> AIM OF THE EXERCISE: Every line holding the string "agent" is to be copied from the entries below.

> SUPPLIED INFORMATION:
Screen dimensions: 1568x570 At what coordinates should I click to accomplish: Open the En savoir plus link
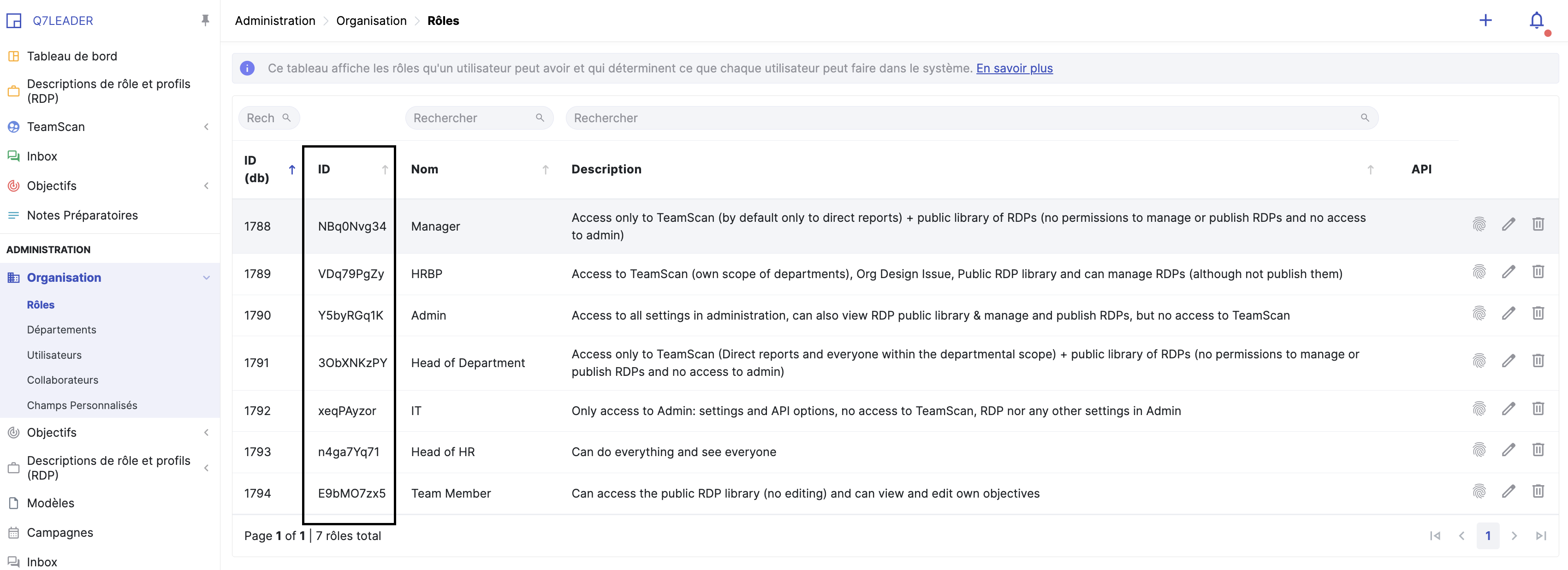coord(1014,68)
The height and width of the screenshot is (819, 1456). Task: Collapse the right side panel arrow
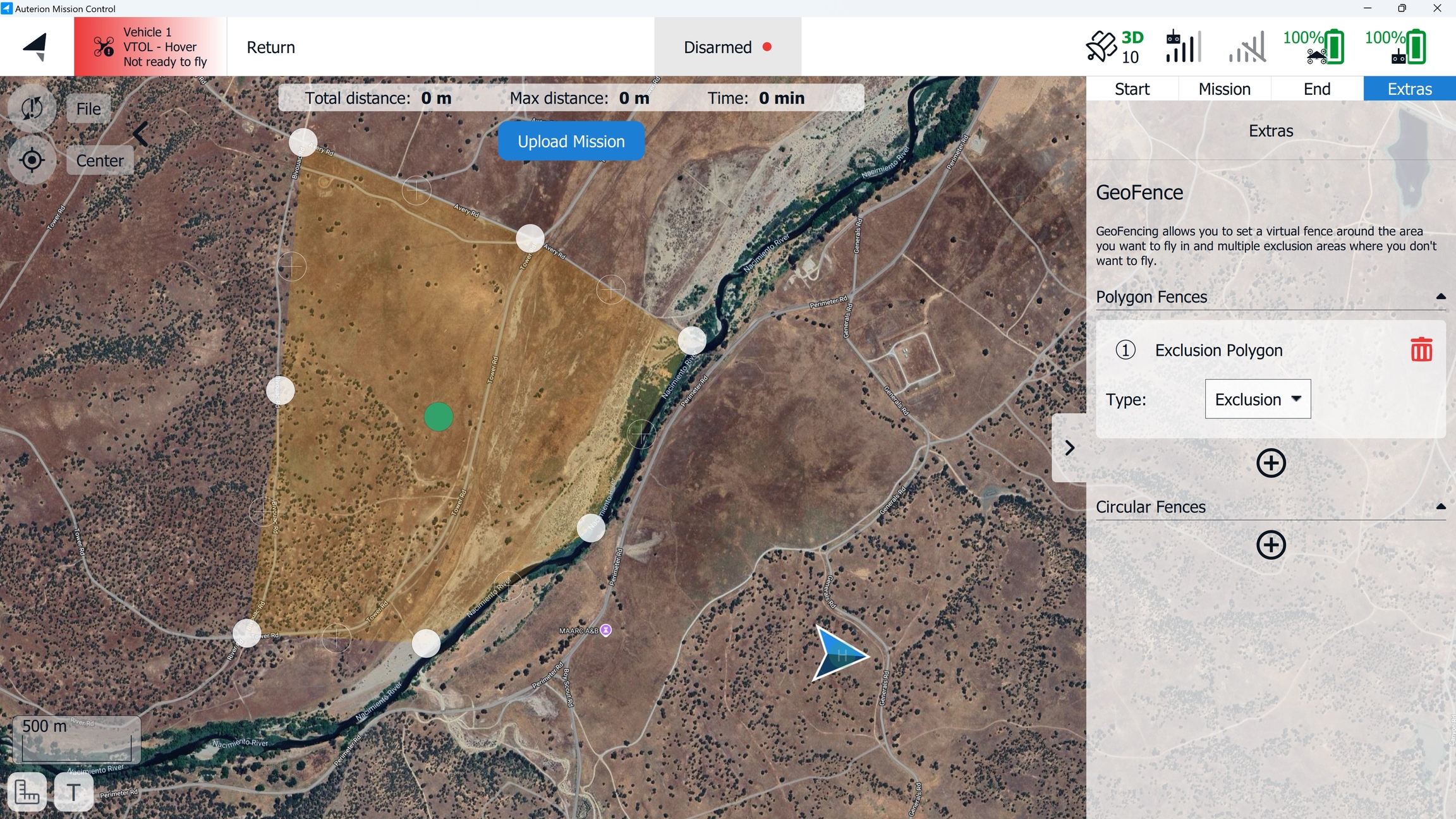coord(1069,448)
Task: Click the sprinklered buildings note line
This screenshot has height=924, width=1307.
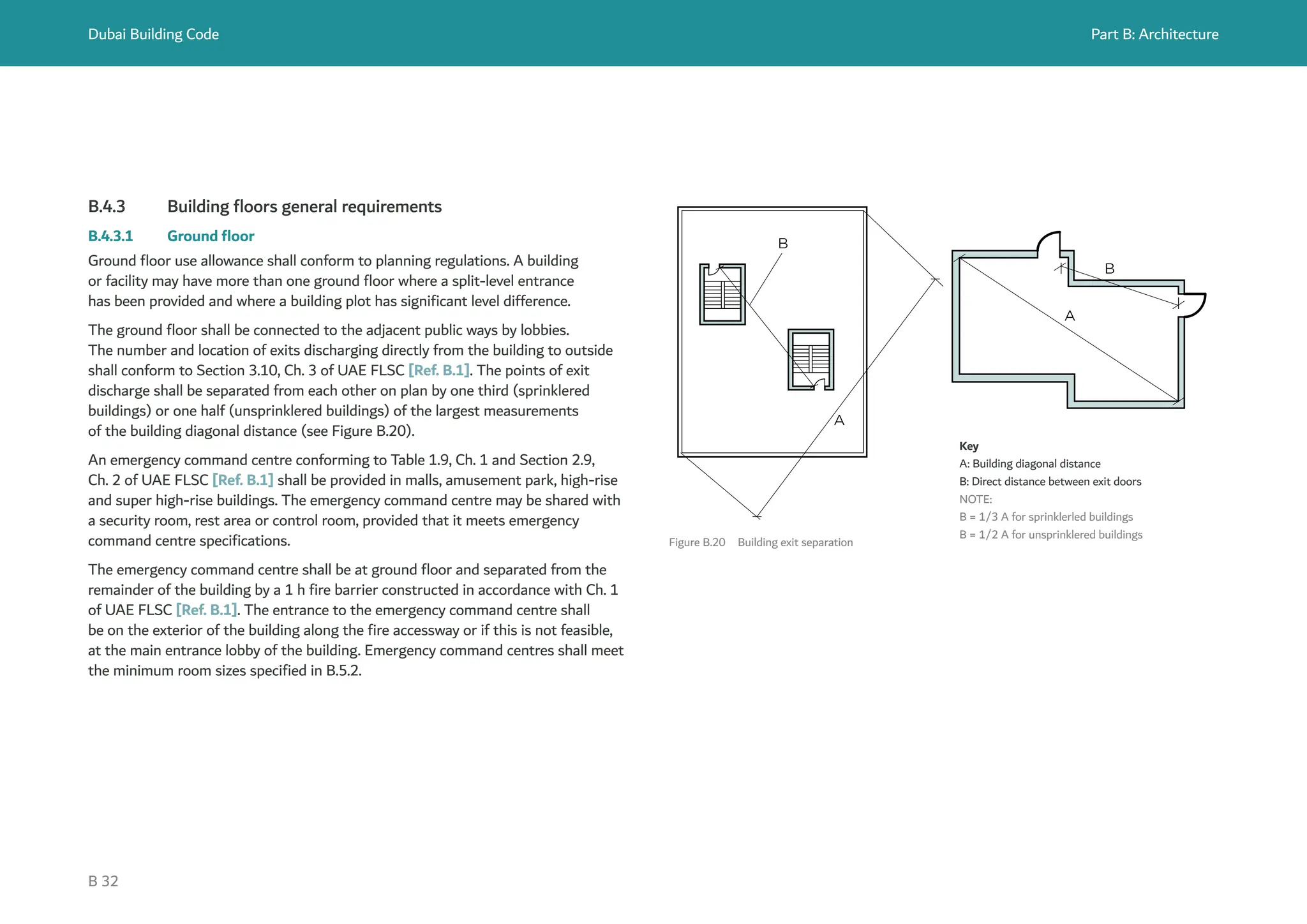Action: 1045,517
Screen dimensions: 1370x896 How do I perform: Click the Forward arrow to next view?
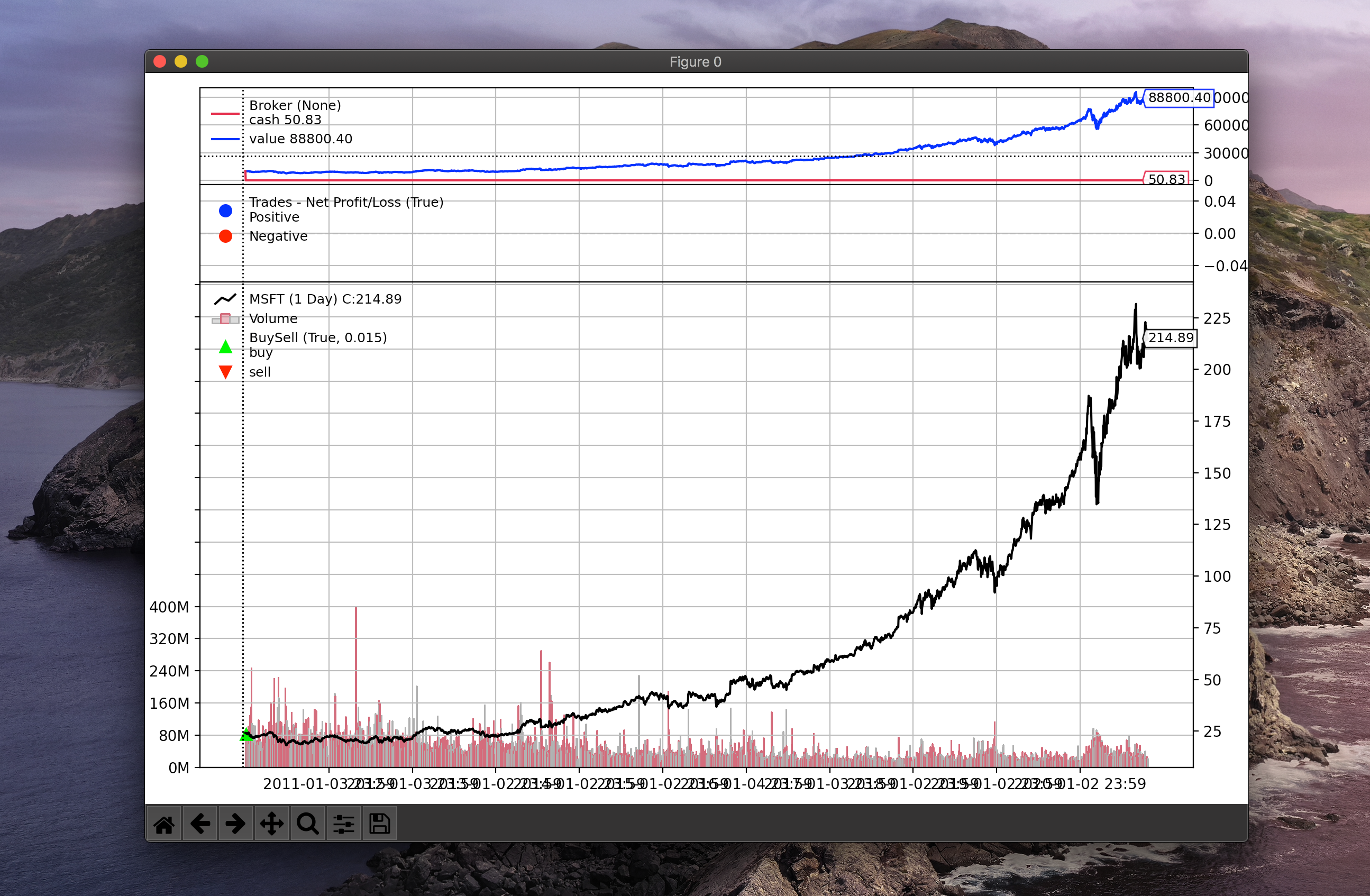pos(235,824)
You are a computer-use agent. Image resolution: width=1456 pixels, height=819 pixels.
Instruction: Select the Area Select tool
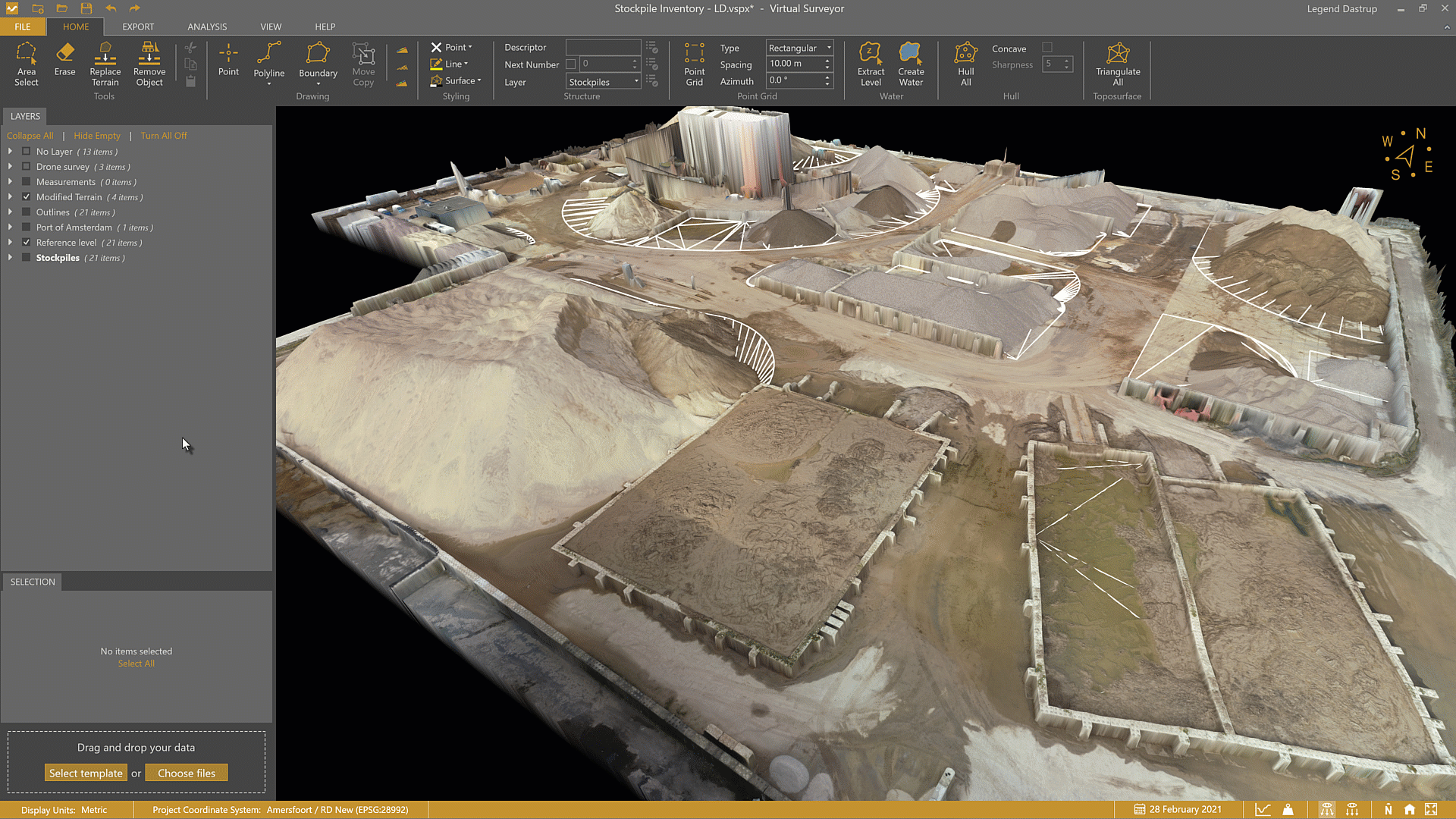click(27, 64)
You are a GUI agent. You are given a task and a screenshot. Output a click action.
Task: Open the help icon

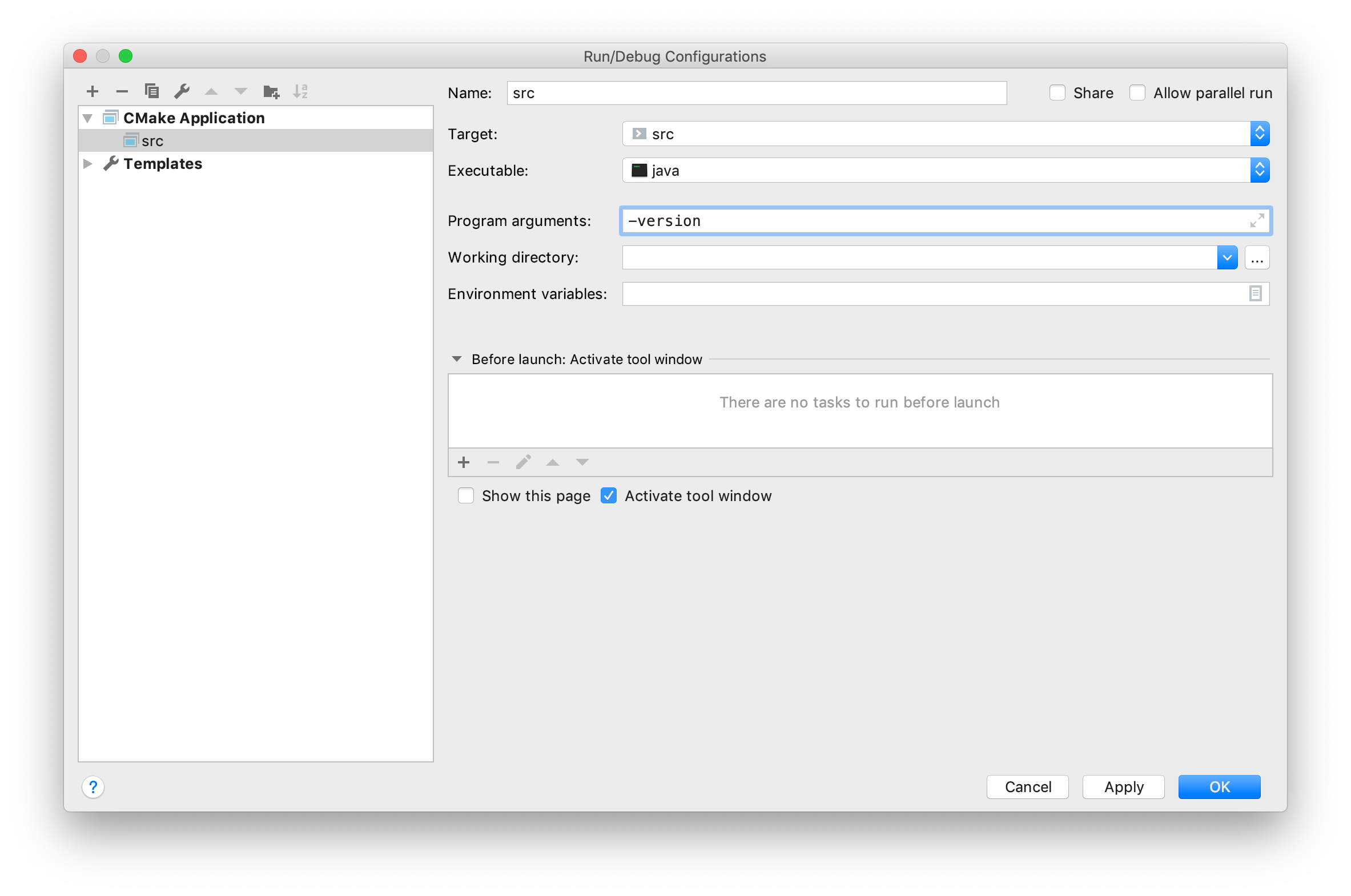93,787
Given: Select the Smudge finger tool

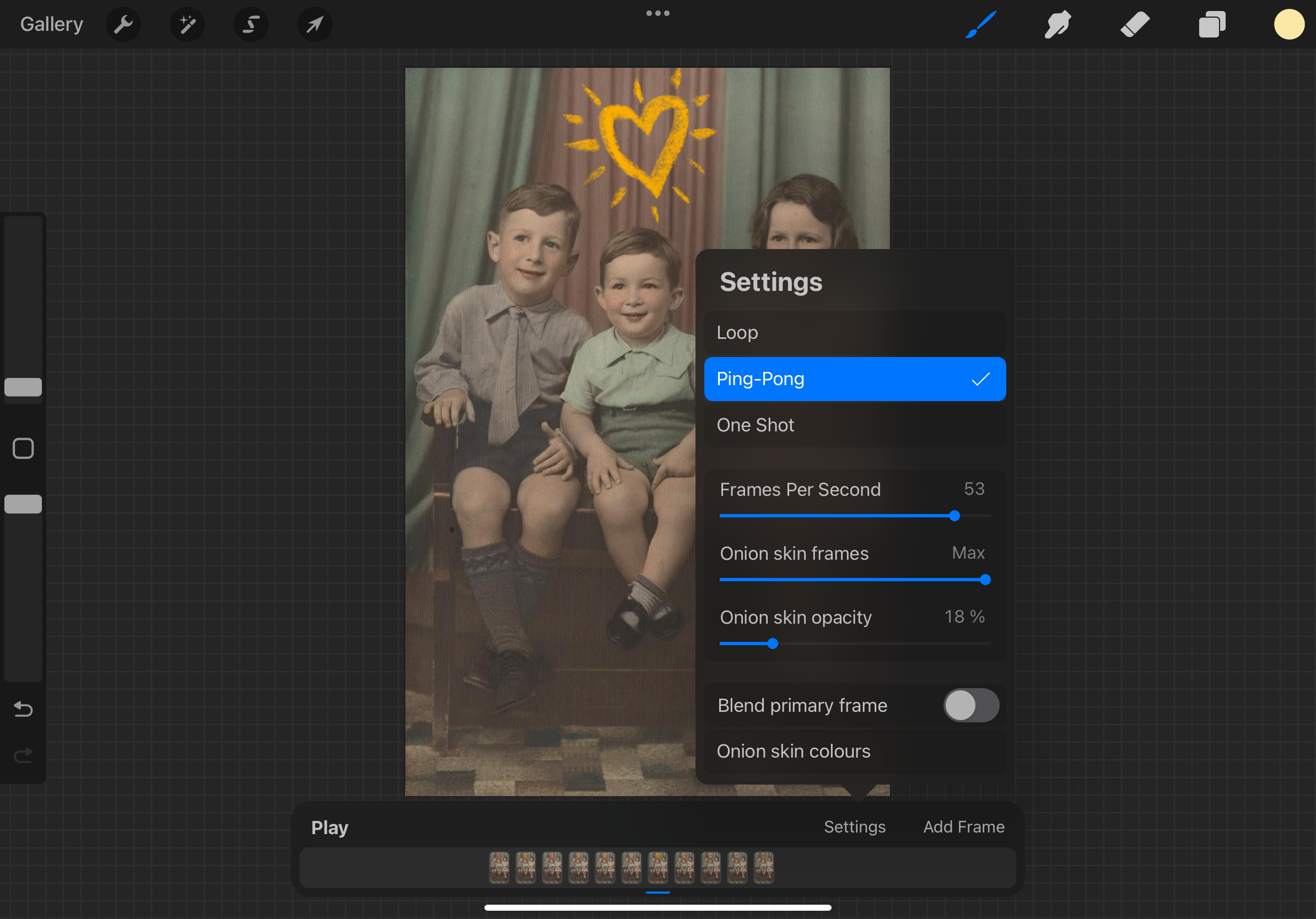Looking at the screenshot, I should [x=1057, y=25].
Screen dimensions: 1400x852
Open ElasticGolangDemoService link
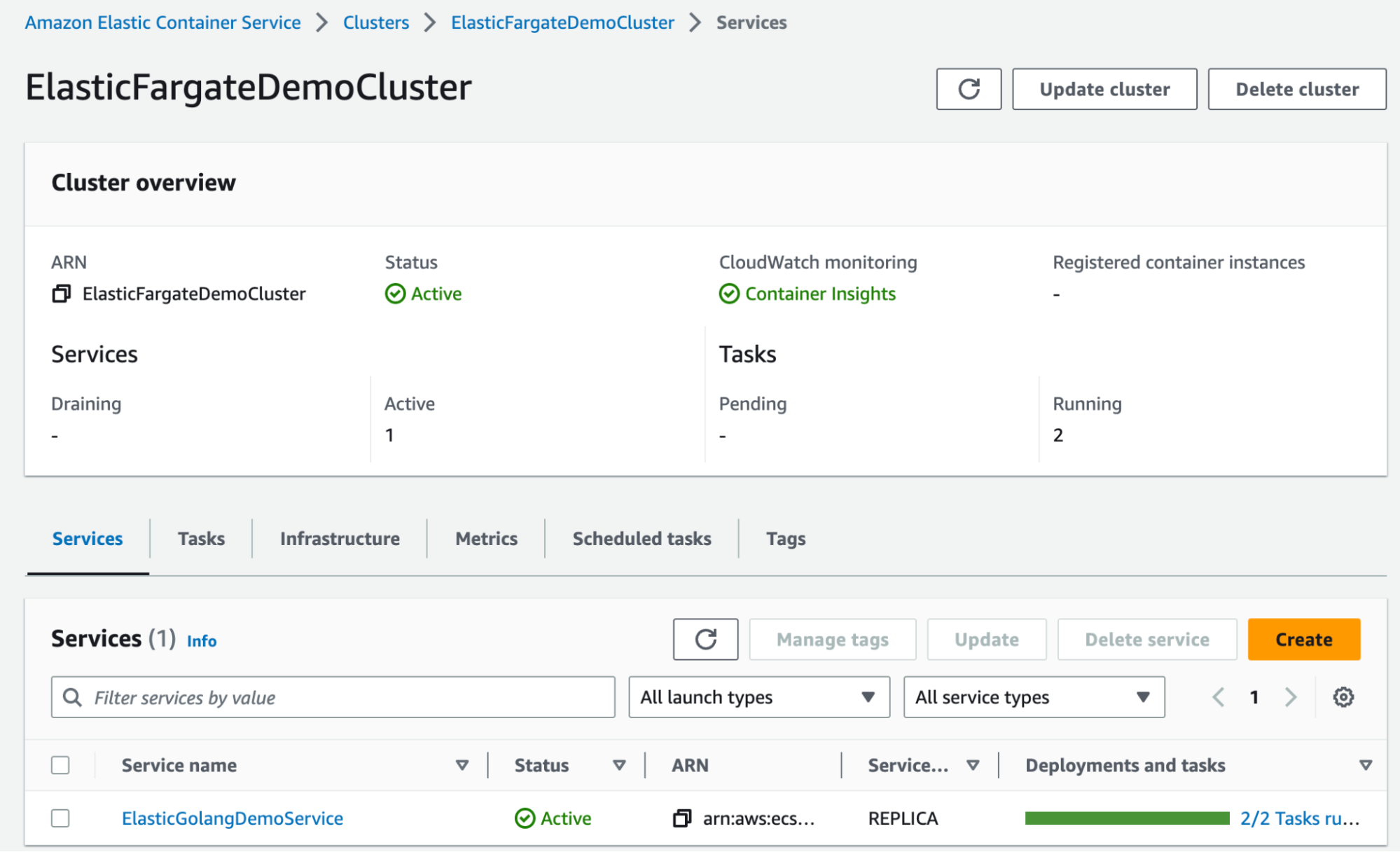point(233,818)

> RESULT BELOW:
You are a computer-use agent. Image resolution: width=1456 pixels, height=819 pixels.
You are a GUI agent. You are given a task and a screenshot. Output a click action.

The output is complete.